Fans of blues guitar are in for a string-bending good time as two of the most popular blues players of the past three decades will land on Rifle’s Ute Theater stage starting at 8:30 p.m. Saturday.
Tommy Castro and Tinsley Ellis will each play a set with their own bands before coming together for a good old-fashioned, raise the roof jam session.
The two blues men joined forces for a tour last year after Ellis recorded “Winning Hand” on Alligator Records, the same label on which Castro has recorded his past six albums.
It is Ellis’ third stint with Alligator after recording nine albums with them in the ’90s and ’00s.
“Well, I tried the rest, and I came back to the best,” Ellis said. “They’re just great to work with, and I’ve been with them off and on, mainly on, for over 30 years.”
Castro and Ellis had such a good time touring together in 2018, Castro said, that they decided to do it again this year.
“I’m a big fan of his, and he’s a fan of mine,” Castro said. “And we get along really well as friends, and the bands get along really well.
“When we were younger, half of what we were interested in was partying. Now that we’re a little bit more mature, music is all we really have. So we go a little farther and deeper into our music and we appreciate being able to do what we love.”
Ellis said his set Saturday night with his own band will include songs from “Winning Hand,” a few songs off the 2005 album “Live Highwayman,” and even some unreleased songs off his album “Ice Cream In Hell,” which is due out in January.
Castro’s set with his band, The Painkillers, will include many songs from their new 2019 release “Killin It Live,” a record he said represents “what you get when you come to see a Tommy Castro and the Painkillers show.”
“We have a really strong four-piece group right now, and I just wanted to be sure to capture what this band sounds like live,” he said.
Florida native Ellis and Northern California native Castro have different approaches to blues music that are informed by growing up in two distinctly different parts of the country.
Ellis’ brand of Southern blues-rock is heavily influenced by blues men like B.B. King and Freddie King.

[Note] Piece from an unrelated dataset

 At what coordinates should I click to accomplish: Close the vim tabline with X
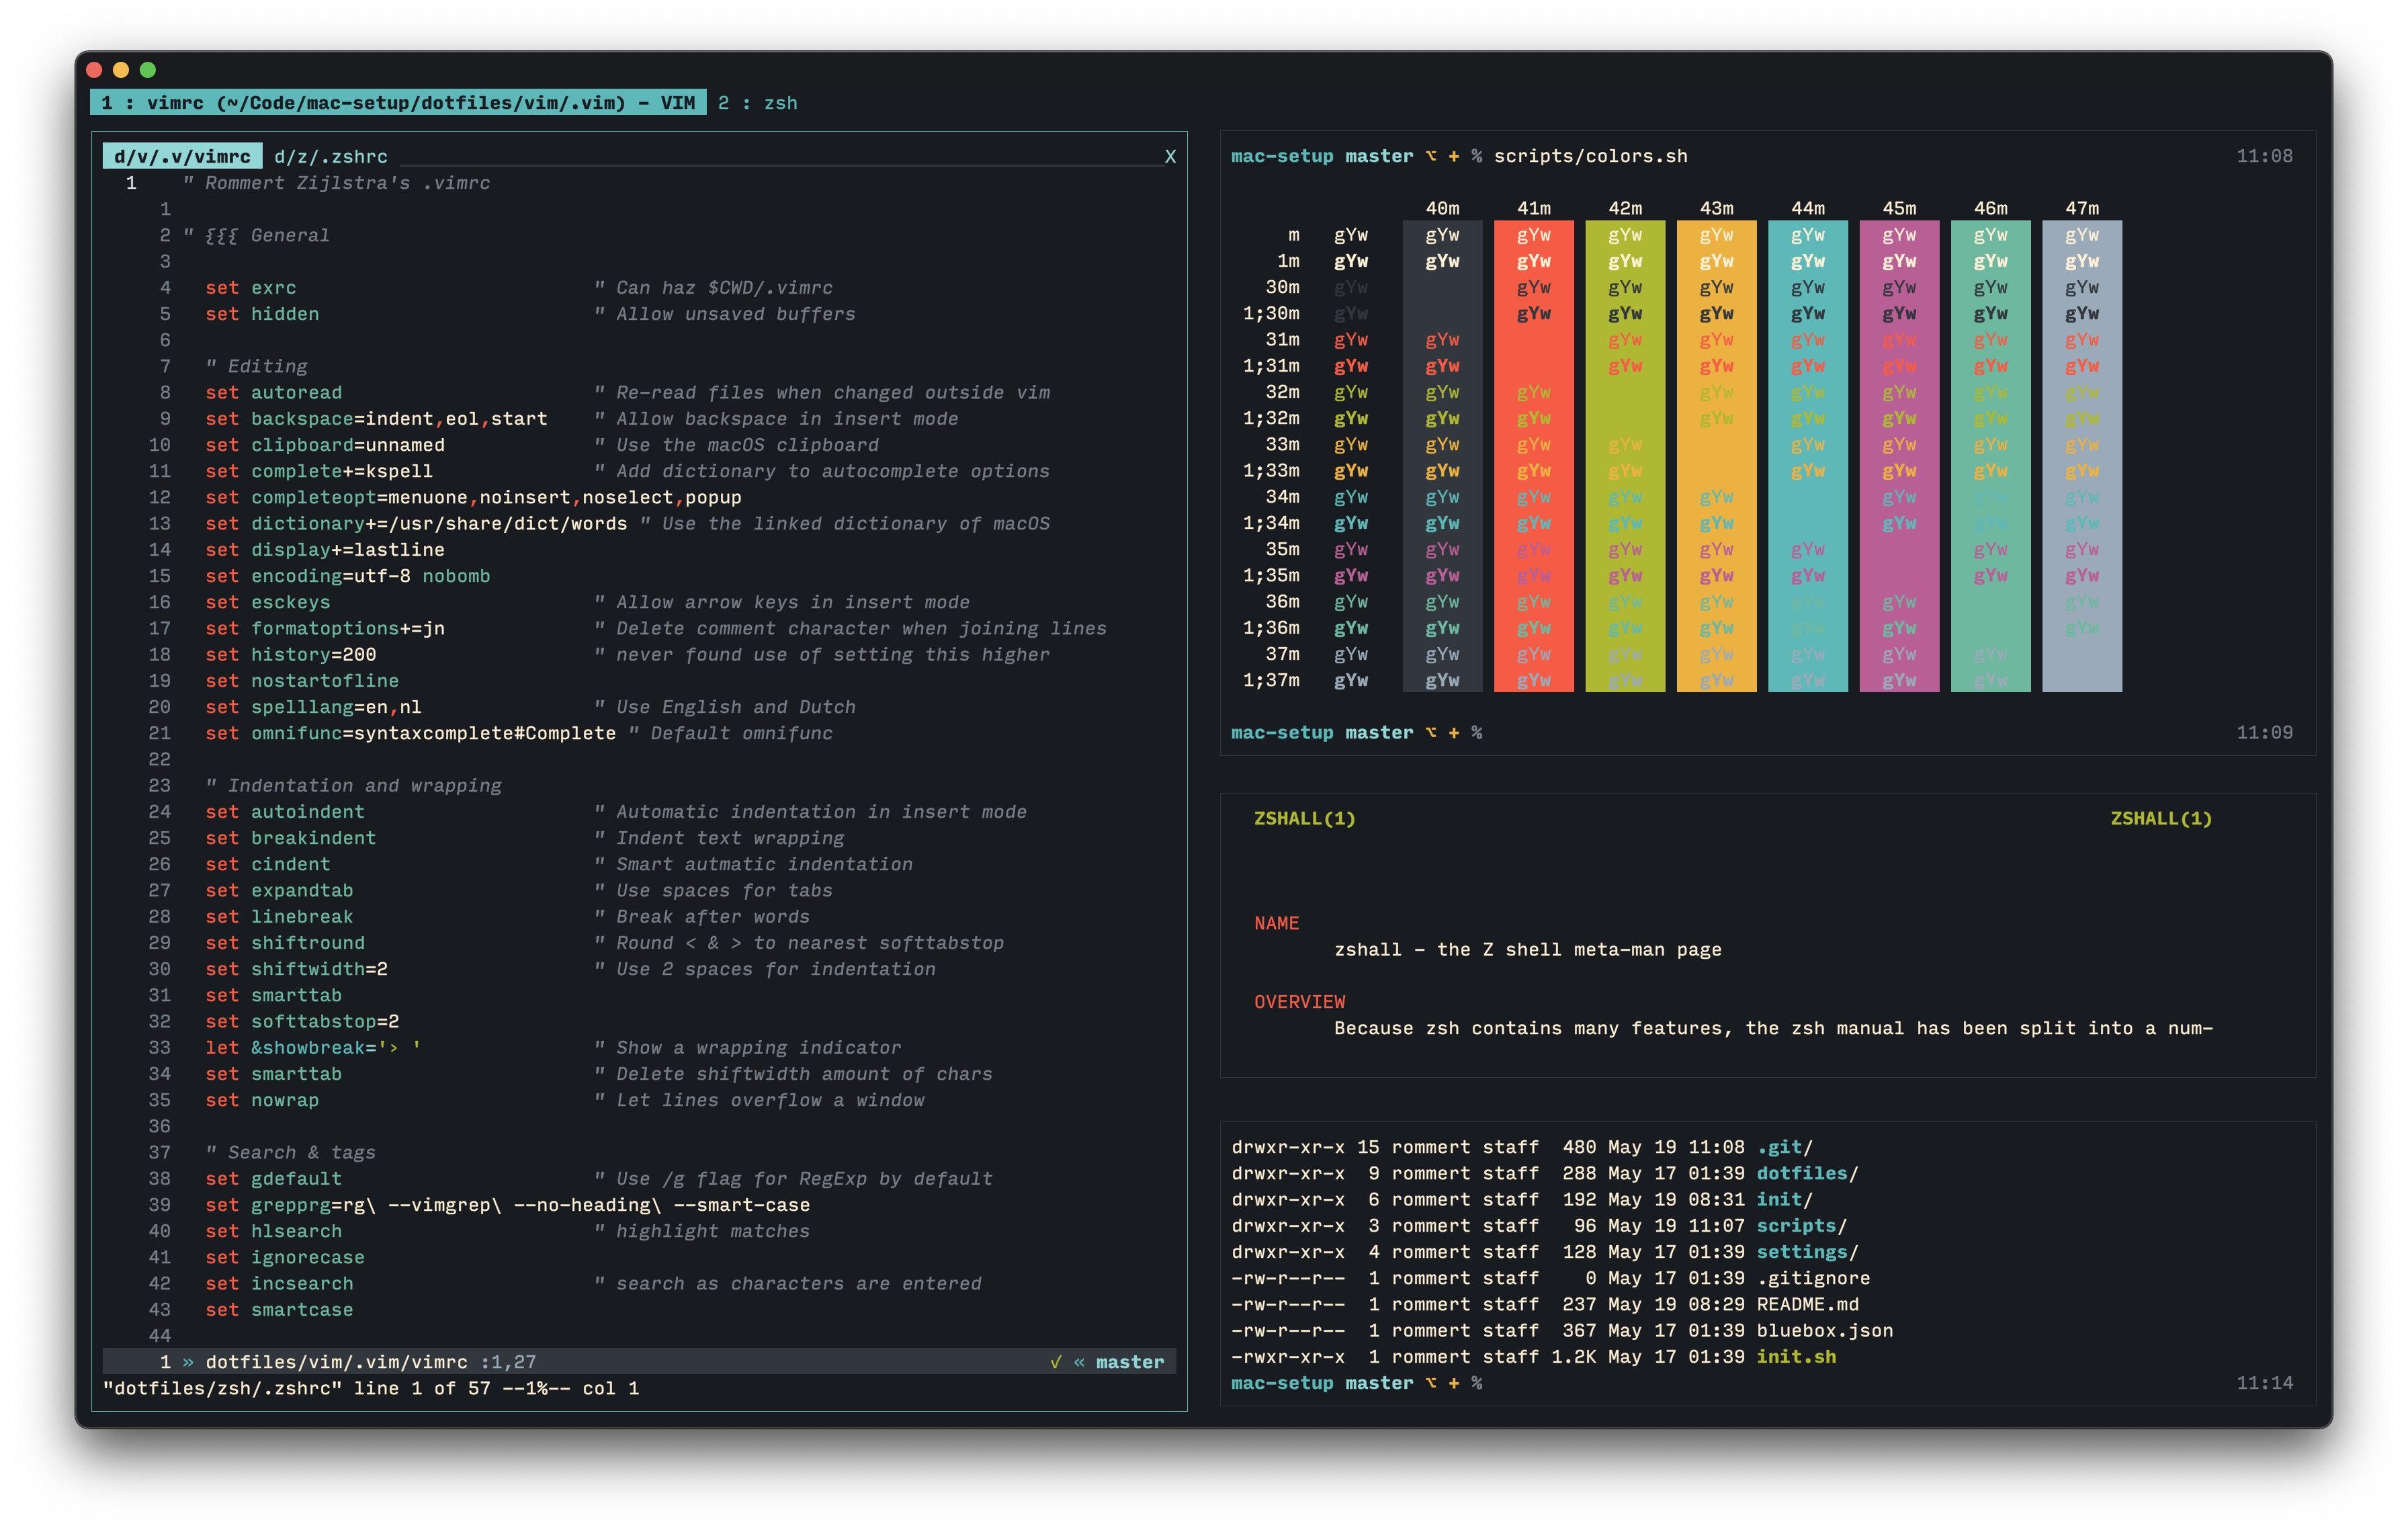1170,157
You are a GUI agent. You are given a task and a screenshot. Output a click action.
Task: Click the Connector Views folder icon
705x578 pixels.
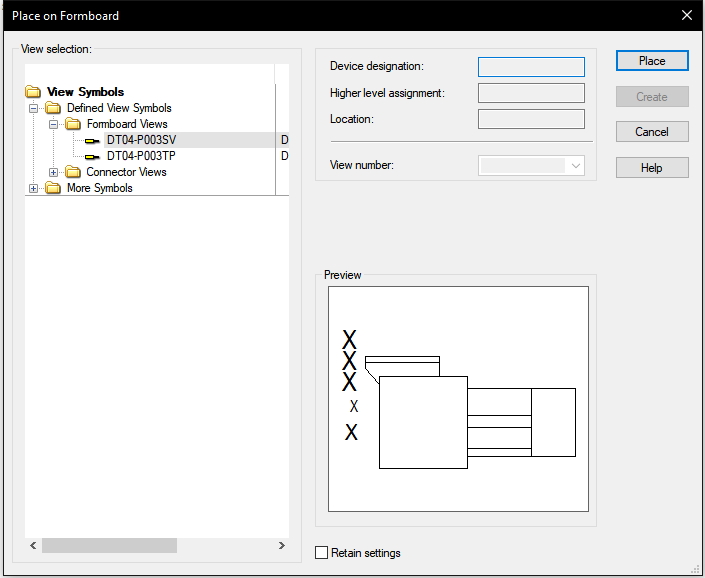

Through the years, Ellis has performed and recorded with various Allman Brothers members, and in fact, he played mentor to Derek Trucks in 1991, letting the young slide-guitarist sit in with his band.
“He was only 12 years old, and we were skeptical,” Ellis said. “His dad (Allman Brothers drummer Butch Trucks) and I were old friends, so we let him get up there, and he was just so incredible that he ended up staying there the whole set, and we started touring together.”
Castro’s brand of blues is more of a West Coast style, owing to his roots growing up in the San Francisco Bay Area during its fertile ’60s music scene.
We would see shows at the Fillmore and Winterland or any number of outdoor venues, everything from The Grateful Dead to Sly and the Family Stone,” Castro said. “But my all-time favorite from the Bay was the Elvin Bishop Group.
“We were inspired by all this great blues, R&B, soul, rock ’n’ roll, psychedelic music, folk music. It was a great time to be a teenager and I’m sure that’s why I’m doing what I’m doing today.”